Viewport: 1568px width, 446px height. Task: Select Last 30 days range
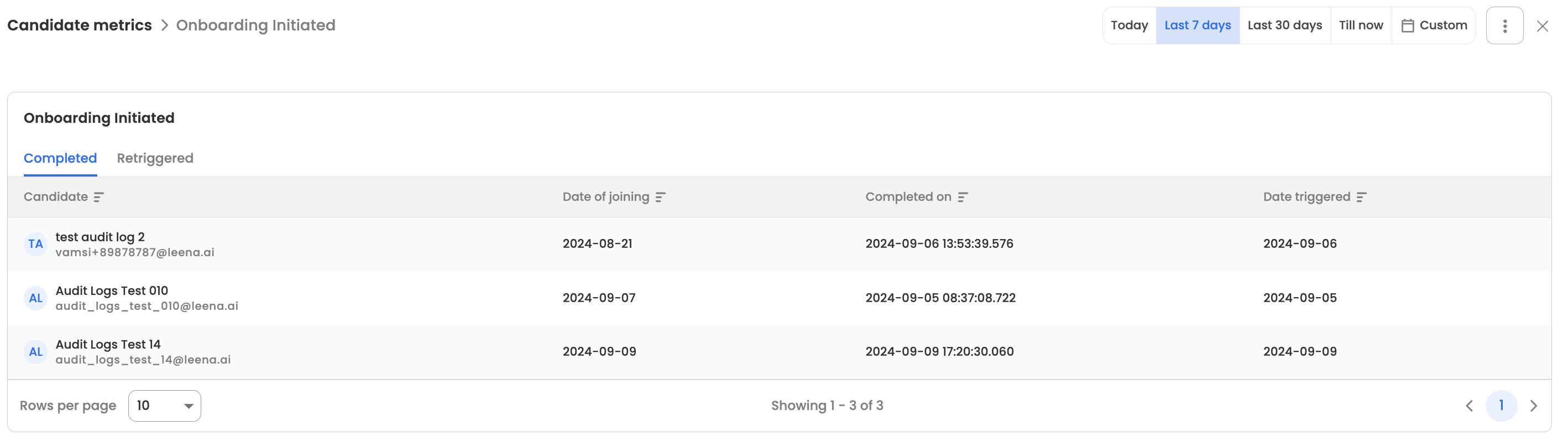pyautogui.click(x=1285, y=25)
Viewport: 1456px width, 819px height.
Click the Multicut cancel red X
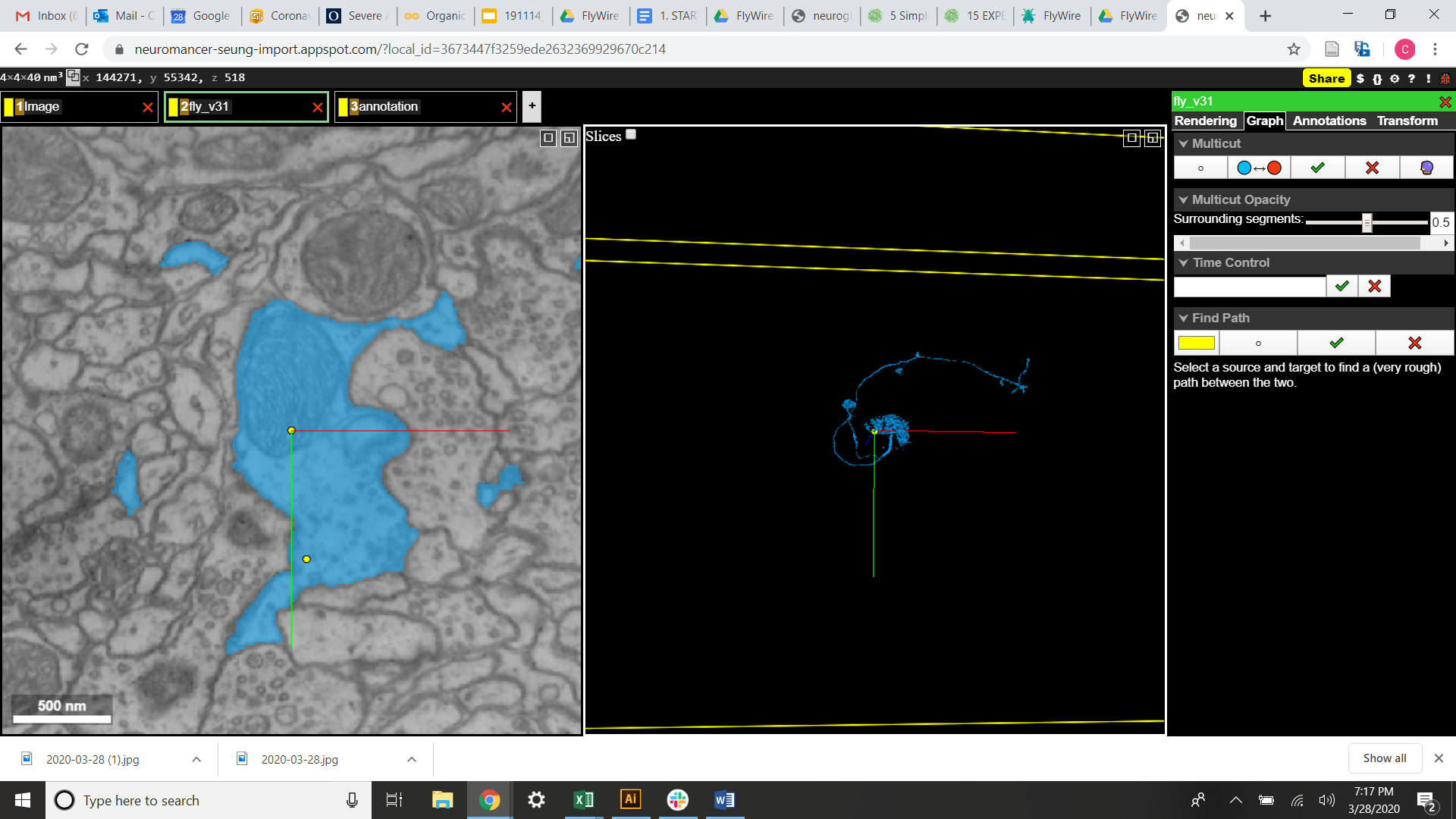coord(1372,168)
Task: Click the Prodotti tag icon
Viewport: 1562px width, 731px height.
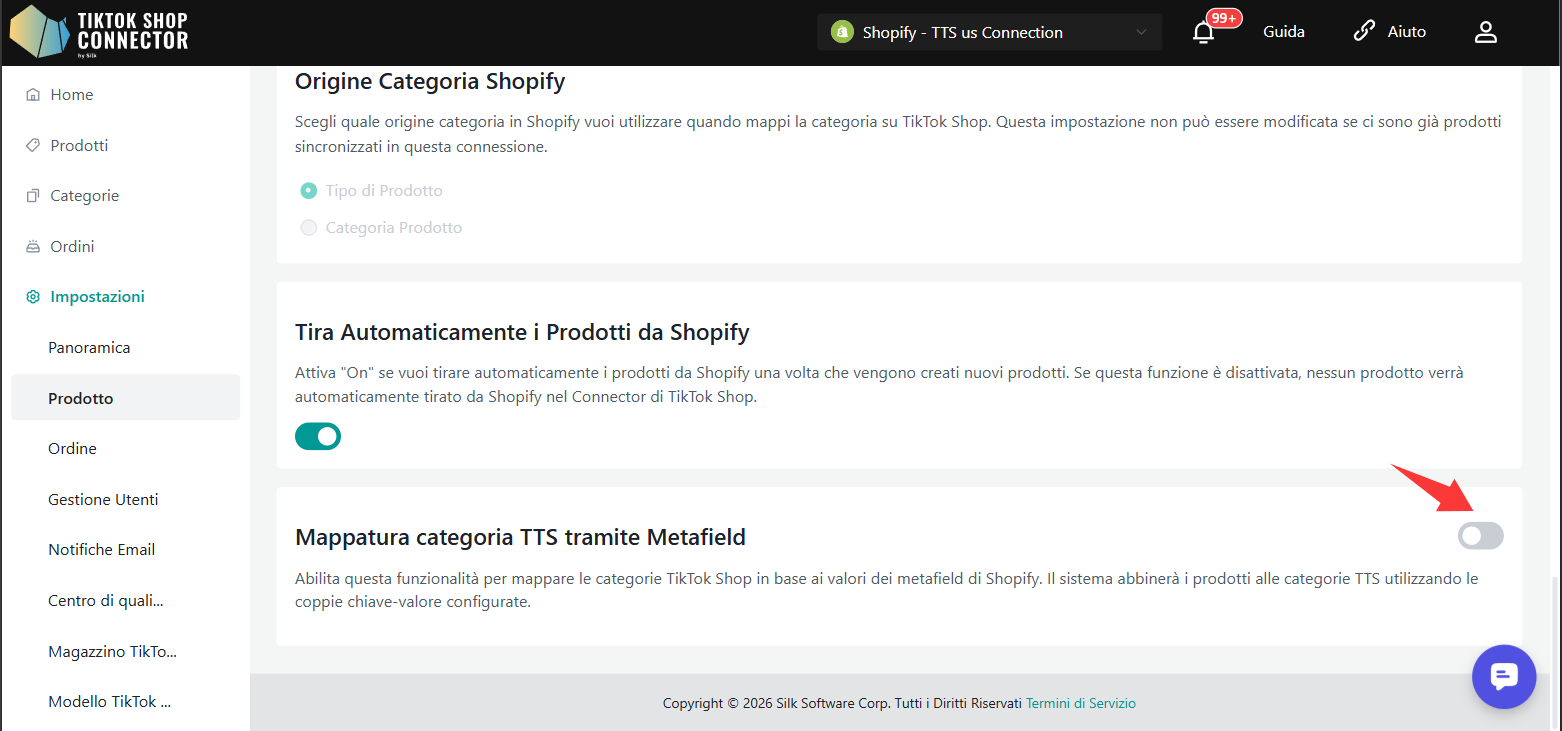Action: coord(33,146)
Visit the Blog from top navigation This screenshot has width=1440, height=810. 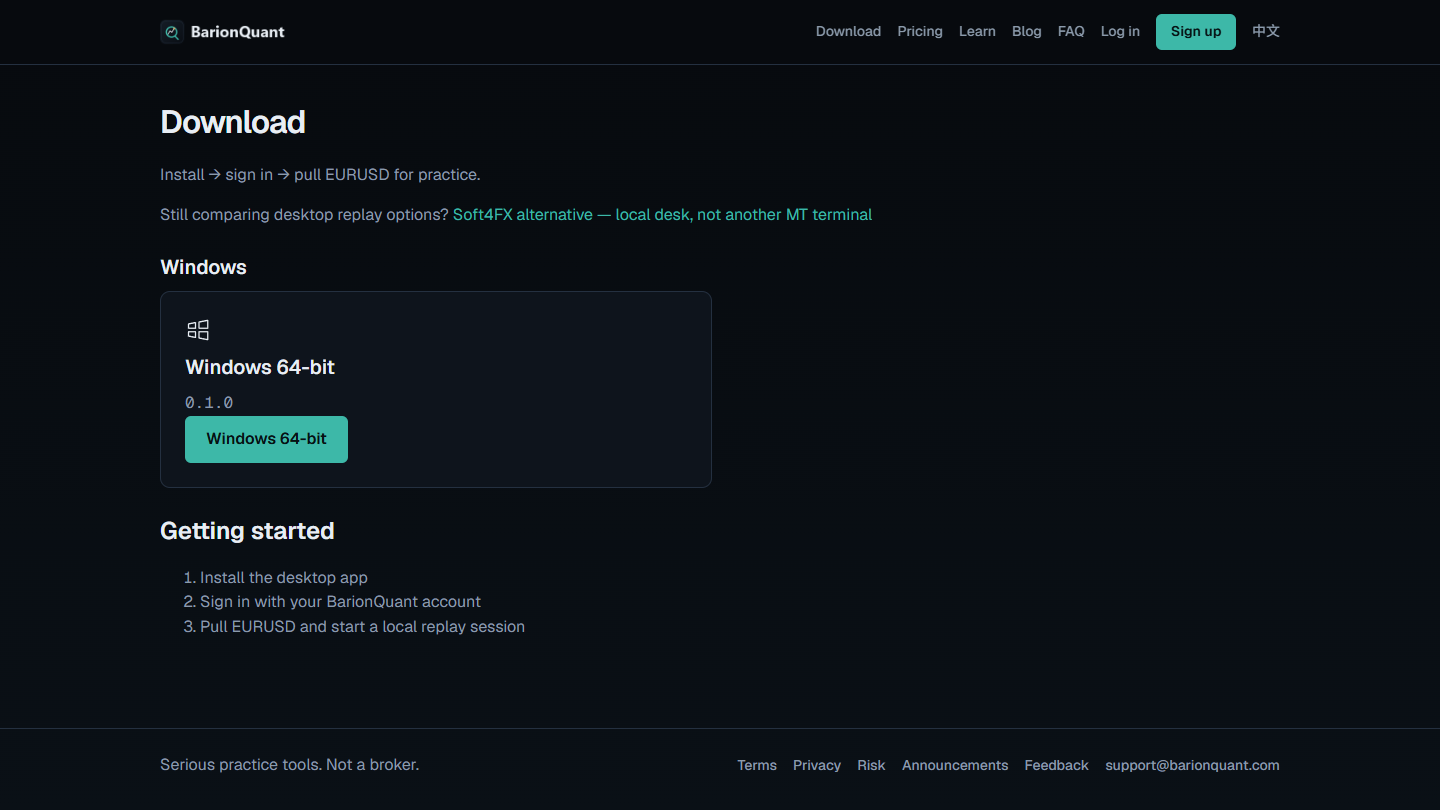pos(1027,31)
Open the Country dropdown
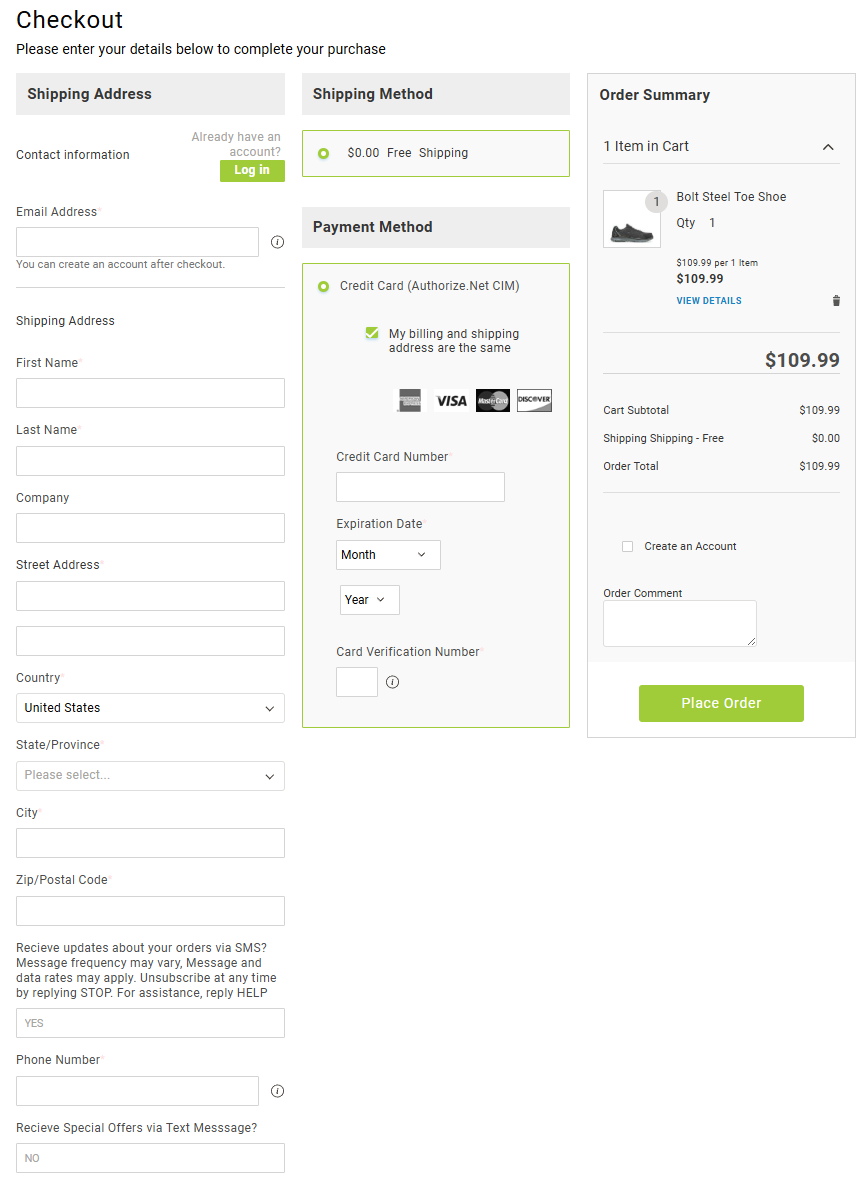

☆ ☆ ☆

◆ Exercise instructions: Retyping should start at the first line of the data above and stop after the line with "Task: Click the Prodotti tag icon", and no picture should be included.

◆ Response to this exercise:
Viewport: 1568px width, 446px height. Task: Select Last 30 days range
pyautogui.click(x=1285, y=25)
Viewport: 1456px width, 819px height.
Click the Multicut cancel red X
coord(1372,168)
Task: Click the Prodotti tag icon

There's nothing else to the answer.